Please carry on the Vasil Dokev biography from its last sentence onward.

SUPPLIED TEXT START

Vasil Dokev (sometimes spelled Vassil Dokev; Bulgarian: Васил Докев; 22 May 1938 - 23 June 2017) was a Bulgarian artist. He worked in the field of abstract painting, Bulgarian folklore stage and costume design, theater stage and costume design and graphic design.

== Biography ==
Vasil Dokev was born in Sofia and graduated the National Academy of Art, Sofia, Bulgaria in 1971.

At the beginning of his career he worked mainly in the field of poster design, logo design and calligraphy. Most of his works from this period were for The National Musical Theater in Sofia, where he worked as a graphic designer from 1971 to 1980. During those years Dokev started working as a costume and stage designer for the National Musical Theater and The National Opera and Ballet in Sofia, Bulgaria. He also created stage and costume designs for many other theaters and ballet companies in Bulgaria such as Arabesque Contemporary Dance Company . In 1973 he was invited to create his first folklore stage design for the Bulgarian performance group Pirin Folk Ensemble. That marked the beginning of his interest in ethno-art and folklore which influenced his work for the rest of his life.

SUPPLIED TEXT END
MATERIAL SHOWN START

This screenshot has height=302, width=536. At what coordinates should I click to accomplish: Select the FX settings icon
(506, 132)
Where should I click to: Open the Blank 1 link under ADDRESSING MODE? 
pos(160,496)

MATERIAL SHOWN END
MATERIAL SHOWN START

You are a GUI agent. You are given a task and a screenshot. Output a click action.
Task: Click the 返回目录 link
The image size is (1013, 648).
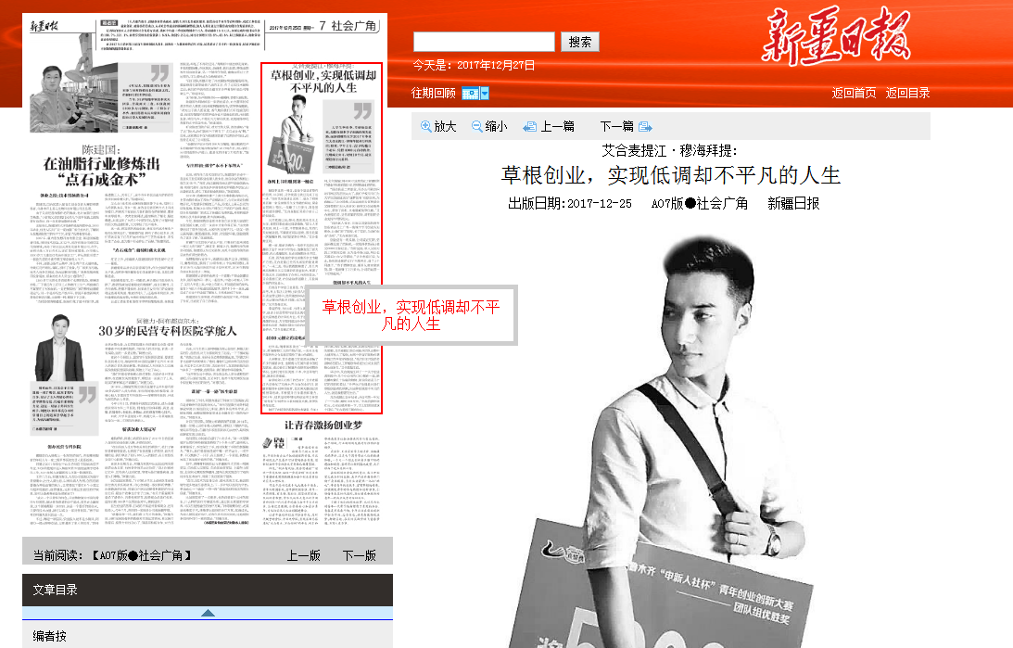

MATERIAL SHOWN END

## THE ANSWER
For the last decades of his life Dokev worked mostly in the field of painting. Dokev's paintings are abstract and symbolic. They are also based on artistic principles present in Bulgarian and contemporary ethno-art. He participated group and solo exhibitions in many countries. His paintings are now part of the collection of Sofia City Art Gallery and in private collections in Bulgaria, Italy, France, Switzerland, Belgium, Denmark, the United States, and other countries.